Et dans ce glissement, elle perd de vue la promesse du titre : montrer le monstre, pas l’excuser. Tout n’est pas à jeter dans cette saison. Certains passages parviennent à retrouver la tension qu’on espérait. Les dialogues entre Ed et sa mère, par exemple, sont d’une étrangeté fascinante. On sent toute la dépendance maladive, la culpabilité et la peur qui l’enchaînent. La reconstitution du Midwest des années 40 est réussie, tout comme l’ambiance sonore, oppressante sans être excessive. Quelques scènes plus brutes rappellent que Murphy sait encore manier la suggestion et la symbolique. Mais ces réussites restent isolées. Elles ne suffisent pas à rattraper la sensation d’un récit éclaté.
J’aurais préféré une série plus courte, concentrée sur la folie d’Ed Gein plutôt que sur ses échos culturels. Trois ou quatre épisodes auraient probablement suffi à dire l’essentiel sans se perdre dans des détours inutiles. Ce qui frappe au fil des épisodes, c’est la volonté constante de donner du sens à tout. Comme si Monstre : L’histoire d’Ed Gein voulait à tout prix prouver qu’elle est plus qu’une série sur un tueur. À force de chercher à analyser, à décortiquer, à justifier, elle oublie de raconter. Cette intellectualisation du mal finit par rendre le tout artificiel. Le malaise devient conceptuel au lieu d’être viscéral. Le spectateur se retrouve à distance, spectateur d’une démonstration plutôt que d’un drame.
Et quand la série aborde les influences d’Ed Gein sur le cinéma d’horreur, elle le fait de manière maladroite. Les clins d’œil à Hitchcock, au lieu d’être des hommages, ressemblent à des parasites visuels. Je comprends l’idée : montrer comment un monstre réel a nourri l’imaginaire du genre. Mais l’exécution donne l’impression d’un collage sans cohérence. Après trois saisons, la formule de Monstre commence à tourner en rond. Le concept de revisiter les figures du crime américain à travers une approche psychologique était fort au départ. Mais cette saison sur Ed Gein montre les limites du format. Murphy semble fatigué de son propre concept. Il tente d’en renouveler les codes sans jamais y parvenir vraiment.

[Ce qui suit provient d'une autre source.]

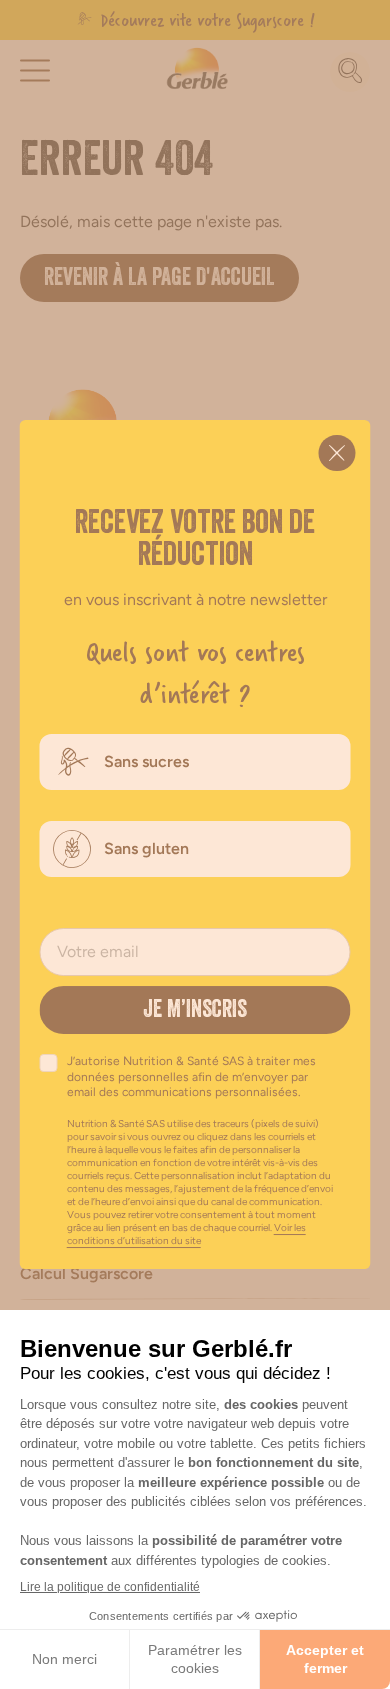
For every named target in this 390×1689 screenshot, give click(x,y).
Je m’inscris (195, 1012)
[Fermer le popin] (337, 453)
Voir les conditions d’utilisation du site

La saison manque de direction, de souffle, de nécessité. Je ressors de ces huit épisodes avec une impression étrange : celle d’avoir vu une série ambitieuse, mais incapable d’assumer son sujet. Trop intellectuelle pour être viscérale, trop froide pour être touchante. Un travail appliqué, certes, mais sans âme. Monstre : L’histoire d’Ed Gein aurait pu être un sommet du true crime sur Netflix. Le matériau de base était fort, la distribution solide, la promesse séduisante. Mais entre une narration confuse, une mise en scène glaciale et une volonté d’humaniser à tout prix son protagoniste, la série se perd. Charlie Hunnam reste la meilleure chose à retenir de cette saison, même s’il peine à sauver un ensemble qui manque de cohérence.
J’aurais aimé être bousculé, dérangé, voire choqué. À la place, j’ai surtout ressenti de la distance et un certain ennui. Cette troisième saison confirme que la franchise Monstre a du mal à se renouveler. Peut-être que l’idée de départ – explorer la monstruosité humaine – mérite d’être repensée plutôt que répétée. Ed Gein méritait une adaptation à la hauteur de son mythe. Ce qu’il obtient ici, c’est une série qui hésite entre fascination et désintérêt, comme si elle avait peur de ce qu’elle raconte. Et c’est peut-être là le vrai problème : Monstre voulait comprendre le monstre. Elle finit par le rendre banal.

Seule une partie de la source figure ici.